- _SELECTED EXCERPT_:
════

Hypoxic-ischaemic perinatal brain injury leads to the formation of reactive oxygen species (ROS) and the resultant cell and tissue damage may cause neurological sequelae such as cerebral palsy and/or epilepsy. A decrease in the capacity for defending against ROS may increase the susceptibility to cerebral palsy. The aim of this study was to investigate the impact of common functional polymorphisms in the antioxidant genes SOD2, GPX1 and CAT, associated with a decreased capacity for defending against ROS, in patients with perinatal hypoxic-ischaemic encephalopathy (HIE).
80 patients previously diagnosed with perinatal HIE were included. Genomic DNA was isolated from buccal swabs and genotyped for SOD2 rs4880, GPX1 rs1050450 and CAT rs1001179 using real-time PCR-based methods.

════

[Records from a data collection]
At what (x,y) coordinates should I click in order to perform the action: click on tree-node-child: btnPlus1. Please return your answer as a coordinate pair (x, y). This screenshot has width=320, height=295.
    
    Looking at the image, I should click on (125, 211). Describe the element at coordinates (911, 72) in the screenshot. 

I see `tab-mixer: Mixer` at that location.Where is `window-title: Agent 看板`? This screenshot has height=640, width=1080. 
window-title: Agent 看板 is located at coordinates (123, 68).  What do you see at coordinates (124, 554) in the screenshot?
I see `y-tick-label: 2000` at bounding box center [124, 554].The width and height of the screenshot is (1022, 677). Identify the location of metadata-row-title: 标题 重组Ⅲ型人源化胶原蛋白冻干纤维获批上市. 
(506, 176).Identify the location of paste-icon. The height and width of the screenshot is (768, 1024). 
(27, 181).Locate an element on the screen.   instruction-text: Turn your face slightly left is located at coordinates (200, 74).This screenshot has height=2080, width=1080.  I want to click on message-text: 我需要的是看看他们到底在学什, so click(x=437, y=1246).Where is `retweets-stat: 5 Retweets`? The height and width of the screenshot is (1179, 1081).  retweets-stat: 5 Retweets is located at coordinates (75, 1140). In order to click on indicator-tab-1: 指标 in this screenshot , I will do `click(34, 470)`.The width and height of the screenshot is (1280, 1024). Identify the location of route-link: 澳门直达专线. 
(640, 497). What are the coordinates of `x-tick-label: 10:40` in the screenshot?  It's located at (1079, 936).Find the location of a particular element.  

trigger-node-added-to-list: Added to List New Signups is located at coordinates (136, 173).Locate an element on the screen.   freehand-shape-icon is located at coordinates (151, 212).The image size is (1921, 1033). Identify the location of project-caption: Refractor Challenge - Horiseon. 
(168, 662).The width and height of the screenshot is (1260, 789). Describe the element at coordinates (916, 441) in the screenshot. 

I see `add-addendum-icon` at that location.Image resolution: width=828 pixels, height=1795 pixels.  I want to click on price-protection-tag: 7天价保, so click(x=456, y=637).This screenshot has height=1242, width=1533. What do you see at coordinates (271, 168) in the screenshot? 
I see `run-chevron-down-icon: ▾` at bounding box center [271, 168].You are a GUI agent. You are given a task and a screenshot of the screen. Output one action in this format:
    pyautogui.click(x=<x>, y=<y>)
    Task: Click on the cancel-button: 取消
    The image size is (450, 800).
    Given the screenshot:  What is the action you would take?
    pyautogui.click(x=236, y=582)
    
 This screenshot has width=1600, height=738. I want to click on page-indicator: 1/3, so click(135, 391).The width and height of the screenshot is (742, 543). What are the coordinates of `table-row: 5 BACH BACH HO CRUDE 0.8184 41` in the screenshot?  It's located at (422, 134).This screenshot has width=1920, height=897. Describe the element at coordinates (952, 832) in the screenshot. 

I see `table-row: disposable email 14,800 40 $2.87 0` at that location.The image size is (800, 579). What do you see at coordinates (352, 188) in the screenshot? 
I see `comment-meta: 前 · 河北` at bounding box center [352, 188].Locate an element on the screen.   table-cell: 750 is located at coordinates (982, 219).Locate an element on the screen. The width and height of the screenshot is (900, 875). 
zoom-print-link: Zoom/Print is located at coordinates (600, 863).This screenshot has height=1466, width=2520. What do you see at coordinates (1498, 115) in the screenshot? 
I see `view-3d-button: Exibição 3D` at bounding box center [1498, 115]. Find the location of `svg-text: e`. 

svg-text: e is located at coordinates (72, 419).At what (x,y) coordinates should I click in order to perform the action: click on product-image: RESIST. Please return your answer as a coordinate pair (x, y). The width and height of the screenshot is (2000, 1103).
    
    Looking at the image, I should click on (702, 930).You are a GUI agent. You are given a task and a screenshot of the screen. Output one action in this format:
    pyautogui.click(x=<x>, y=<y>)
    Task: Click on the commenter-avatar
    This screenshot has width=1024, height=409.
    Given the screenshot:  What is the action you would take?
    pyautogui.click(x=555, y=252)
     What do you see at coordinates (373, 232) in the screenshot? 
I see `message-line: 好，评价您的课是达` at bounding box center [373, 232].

════

- _ASSIGNED TASK A_: From the study excerpt on antioxidant genes in perinatal hypoxic-ischaemic encephalopathy, list every polymorphism that was genotyped, each with its gene.
- _ASSIGNED TASK B_: Render this sentence from the study excerpt on antioxidant genes in perinatal hypoxic-ischaemic encephalopathy in Spanish: "A decrease in the capacity for defending against ROS may increase the susceptibility to cerebral palsy."
These records are separate from the text and stand on their own.

- _WRITTEN ANSWER A_: SOD2 rs4880, GPX1 rs1050450, CAT rs1001179

- _WRITTEN ANSWER B_: Una disminución de la capacidad de defensa frente a las ROS puede aumentar la susceptibilidad a la parálisis cerebral.